__Exercise brief__:
Give the data below as a JSON list of strings, one string per line and no entries for blank lines.
** Begin **
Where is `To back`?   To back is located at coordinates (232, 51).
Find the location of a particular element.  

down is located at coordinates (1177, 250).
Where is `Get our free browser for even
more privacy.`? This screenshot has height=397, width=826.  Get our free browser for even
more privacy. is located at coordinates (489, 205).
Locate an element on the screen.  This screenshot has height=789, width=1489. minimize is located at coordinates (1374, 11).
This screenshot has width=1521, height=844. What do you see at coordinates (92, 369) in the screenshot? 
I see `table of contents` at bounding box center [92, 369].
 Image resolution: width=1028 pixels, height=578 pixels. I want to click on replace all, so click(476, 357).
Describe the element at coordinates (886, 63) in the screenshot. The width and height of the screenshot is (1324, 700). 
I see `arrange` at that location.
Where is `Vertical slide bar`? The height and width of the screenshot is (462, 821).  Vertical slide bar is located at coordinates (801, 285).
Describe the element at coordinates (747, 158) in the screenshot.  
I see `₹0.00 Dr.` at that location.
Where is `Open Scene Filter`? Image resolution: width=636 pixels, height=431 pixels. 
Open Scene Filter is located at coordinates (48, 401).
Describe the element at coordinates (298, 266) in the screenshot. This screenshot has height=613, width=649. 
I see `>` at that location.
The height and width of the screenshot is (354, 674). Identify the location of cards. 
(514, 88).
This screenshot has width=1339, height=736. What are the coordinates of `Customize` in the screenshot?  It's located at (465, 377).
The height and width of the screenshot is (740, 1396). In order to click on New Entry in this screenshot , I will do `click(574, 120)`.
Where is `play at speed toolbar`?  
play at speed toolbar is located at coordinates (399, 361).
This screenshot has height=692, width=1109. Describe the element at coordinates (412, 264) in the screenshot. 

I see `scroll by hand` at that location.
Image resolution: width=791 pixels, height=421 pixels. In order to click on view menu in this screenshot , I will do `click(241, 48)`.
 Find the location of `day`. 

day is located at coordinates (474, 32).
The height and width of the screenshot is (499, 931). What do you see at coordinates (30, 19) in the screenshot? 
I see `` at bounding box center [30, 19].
** End **
__Correct answer__:
[
  "Where is `To back`?   To back is located at coordinates (232, 51).",
  "Find the location of a particular element.  ",
  "down is located at coordinates (1177, 250).",
  "Where is `Get our free browser for even",
  "more privacy.`? This screenshot has height=397, width=826.  Get our free browser for even",
  "more privacy. is located at coordinates (489, 205).",
  "Locate an element on the screen.  This screenshot has height=789, width=1489. minimize is located at coordinates (1374, 11).",
  "This screenshot has width=1521, height=844. What do you see at coordinates (92, 369) in the screenshot? ",
  "I see `table of contents` at bounding box center [92, 369].",
  " Image resolution: width=1028 pixels, height=578 pixels. I want to click on replace all, so click(476, 357).",
  "Describe the element at coordinates (886, 63) in the screenshot. The width and height of the screenshot is (1324, 700). ",
  "I see `arrange` at that location.",
  "Where is `Vertical slide bar`? The height and width of the screenshot is (462, 821).  Vertical slide bar is located at coordinates (801, 285).",
  "Describe the element at coordinates (747, 158) in the screenshot.  ",
  "I see `₹0.00 Dr.` at that location.",
  "Where is `Open Scene Filter`? Image resolution: width=636 pixels, height=431 pixels. ",
  "Open Scene Filter is located at coordinates (48, 401).",
  "Describe the element at coordinates (298, 266) in the screenshot. This screenshot has height=613, width=649. ",
  "I see `>` at that location.",
  "The height and width of the screenshot is (354, 674). Identify the location of cards. ",
  "(514, 88).",
  "This screenshot has width=1339, height=736. What are the coordinates of `Customize` in the screenshot?  It's located at (465, 377).",
  "The height and width of the screenshot is (740, 1396). In order to click on New Entry in this screenshot , I will do `click(574, 120)`.",
  "Where is `play at speed toolbar`?  ",
  "play at speed toolbar is located at coordinates (399, 361).",
  "This screenshot has height=692, width=1109. Describe the element at coordinates (412, 264) in the screenshot. ",
  "I see `scroll by hand` at that location.",
  "Image resolution: width=791 pixels, height=421 pixels. In order to click on view menu in this screenshot , I will do `click(241, 48)`.",
  " Find the location of `day`. ",
  "day is located at coordinates (474, 32).",
  "The height and width of the screenshot is (499, 931). What do you see at coordinates (30, 19) in the screenshot? ",
  "I see `` at bounding box center [30, 19]."
]